American choreographer and artistic director

Jacob Jonas is an American choreographer, filmmaker, and artistic director based in Los Angeles. He is the founder and artistic director of the nonprofit organization Jacob Jonas The Company and the global film platform Films.Dance. His multidisciplinary work bridges dance, film, architecture, nature, health, and public space.
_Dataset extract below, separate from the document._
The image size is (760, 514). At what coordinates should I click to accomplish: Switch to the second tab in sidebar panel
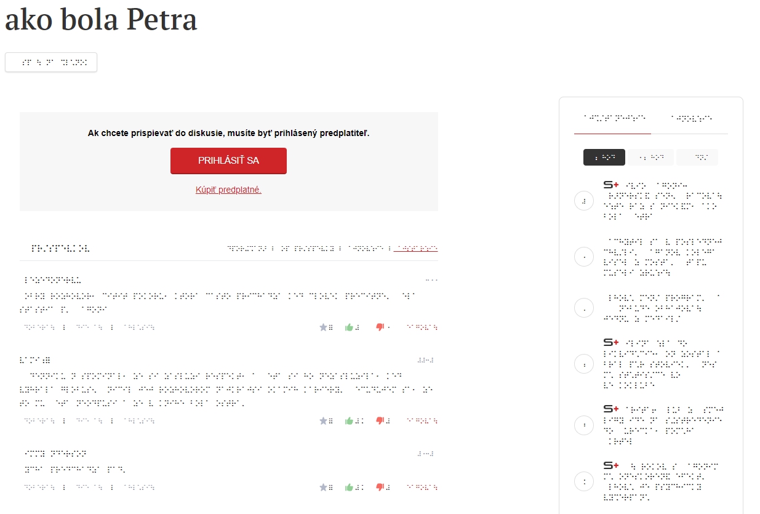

==Early life and education==
A third-generation native of Los Angeles, Jonas began dancing at age 13 after performing with the Calypso Tumblers street troupe on the Venice Beach Boardwalk. He was mentored by Raymond Bartlette, popper Vincent "Mr. Animation" Foster, and choreographer Donald Byrd.

==Career==
In 2014, Jonas co-founded Jacob Jonas The Company with Jill Wilson and lighting designer Will Adashek. The company blends street styles, ballet, acrobatics, and contemporary dance, and performs in both traditional theaters and nontraditional public venues. He has choreographed over 30 original works, which have been performed at the Wallis Annenberg Center for the Performing Arts, The Ford, The Kennedy Center (invited by Yo-Yo Ma for the Arts Summit), Lincoln Center, and the Hollywood Bowl.

He also produced a recurring public dance festival called *To the Sea: Dance Concerts on the Pier*, which highlighted artists across genres and backgrounds.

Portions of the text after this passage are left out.